人白介素16与HIV-1的CD4受体的相互作用(英文)

目的:研究人白介素-16和HIV-1病毒受体CD4(T淋巴细胞分化抗原)的作用机理。方法:人白介素-16的结构保守区由SYBYL软件中的Biopolymer模块建立,其非保守区由LOOP SEARCH方法建立。结果:人白介素-16首先形成二聚体,然后与CD4的二聚体进一步形成HIL-16与CD4的复合物二聚体。接着,该复合物二聚体通过二硫键(Cys31-Cys31)形成HIL-16与CD4复合物的四聚体。结论:该相互作用模型有助于推测白介素-16的作用机制,也有益于全新抗艾滋病药物的合理设计。

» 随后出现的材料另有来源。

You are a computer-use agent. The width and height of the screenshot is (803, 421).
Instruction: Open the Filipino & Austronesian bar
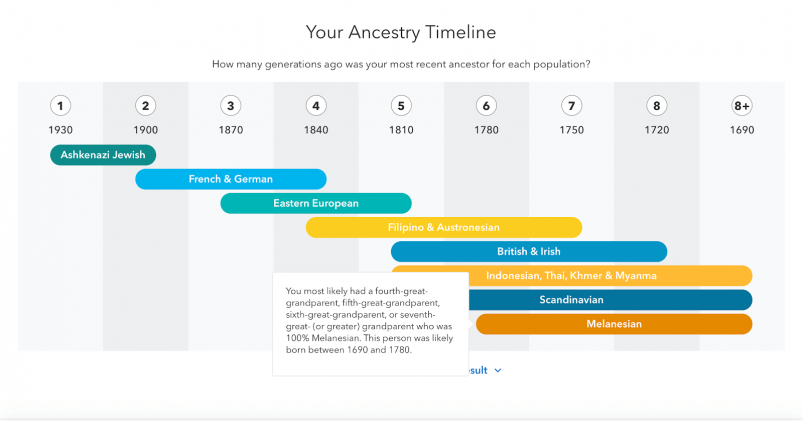(444, 227)
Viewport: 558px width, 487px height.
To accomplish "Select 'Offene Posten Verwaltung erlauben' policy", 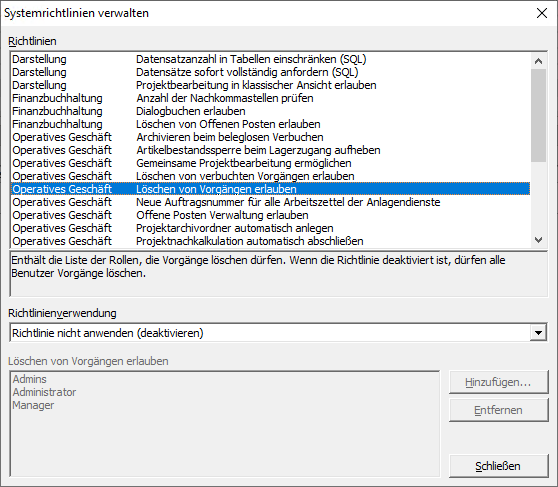I will (x=270, y=215).
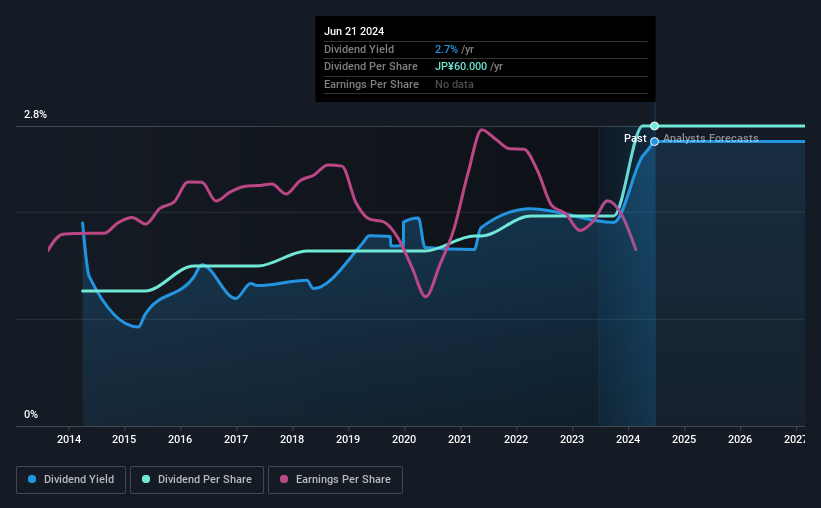Screen dimensions: 821x508
Task: Click the 2.7% Dividend Yield value in tooltip
Action: pos(446,49)
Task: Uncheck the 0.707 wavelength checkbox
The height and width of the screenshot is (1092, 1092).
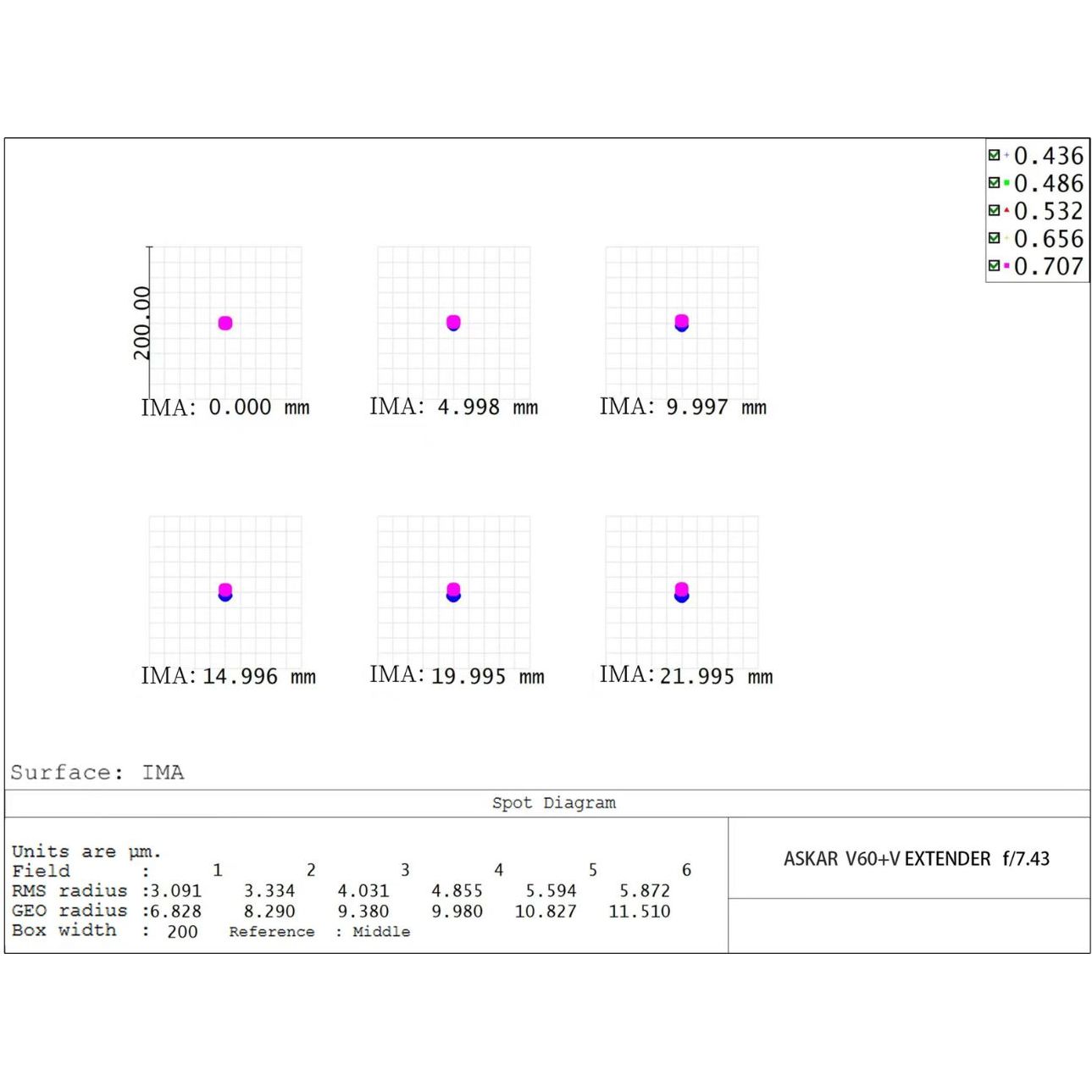Action: tap(994, 266)
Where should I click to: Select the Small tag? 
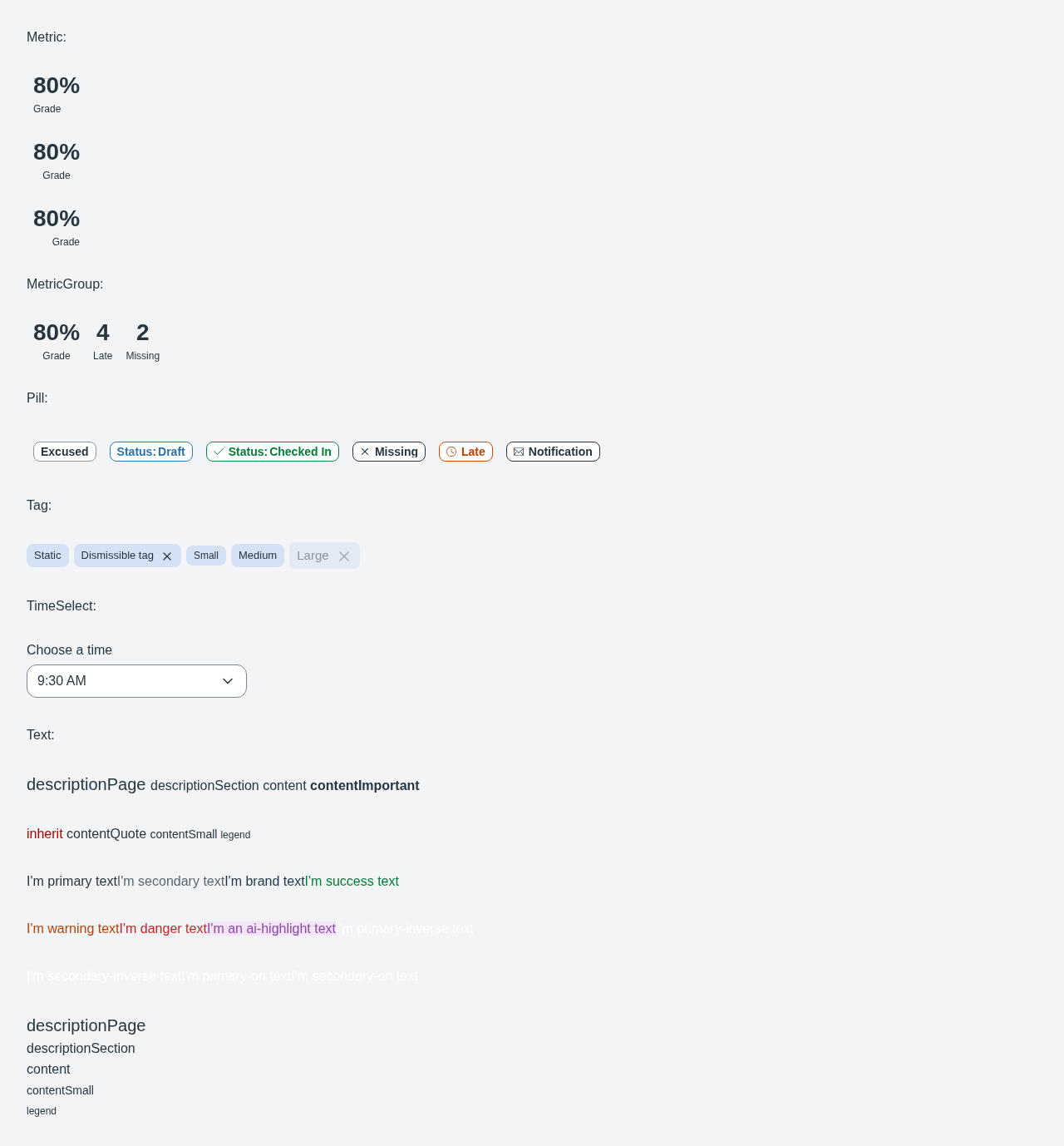tap(206, 556)
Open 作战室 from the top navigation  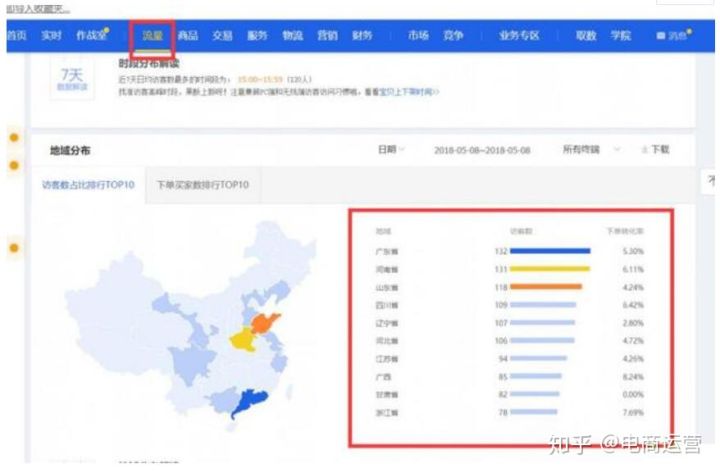tap(93, 36)
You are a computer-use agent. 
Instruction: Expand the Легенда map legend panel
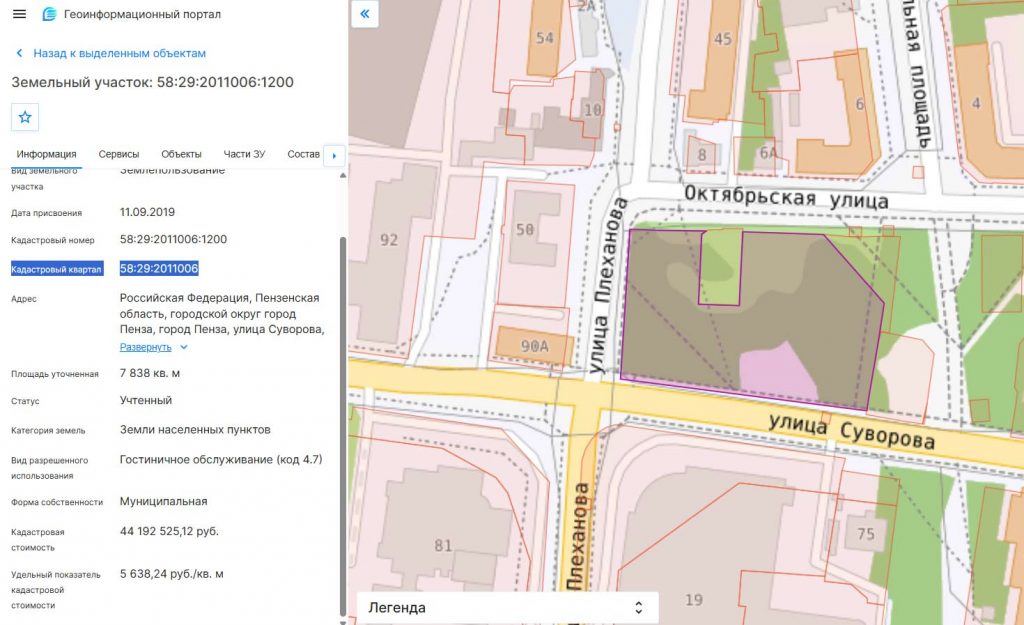pos(507,607)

Interaction between human interleukin-16 and CD4 receptor of HIV-1

AIM: To study the interaction between human inter-leukin-16 (IL-16) and the receptor CD4 (T-lymphocyte differentiation antigen) of human immunodeficiency virus type 1 (HIV-1). METHODS: Two structurally conserved regions (SCRs) of human IL-16 were built by the SYBYL/Biopolymer module using the corresponding transmembrane (TM) domain of human interleukin-4 (HIL-4) and HIL-2 as the templates. The coordinates for amino-terminal residue sequence, carboxyl-terminal residue sequences, and cytoplasm loops were generated using Biopolymer's LOOP SEARCH algorithm. RESULTS: HIL-16 first formed a homodimer, then contacted with CD4 dimer further forming a dimeric complex. Subsequently, the dimeric complex constructed the tetrameric complex by two disulfide bridges between the cysteines of MIL-16 (Cys31 -Cys31). CONCLUSION: The interaction model is useful to propose the action mechanism of HIL-16 and is beneficial for rational designing of novel anti-HTV drugs.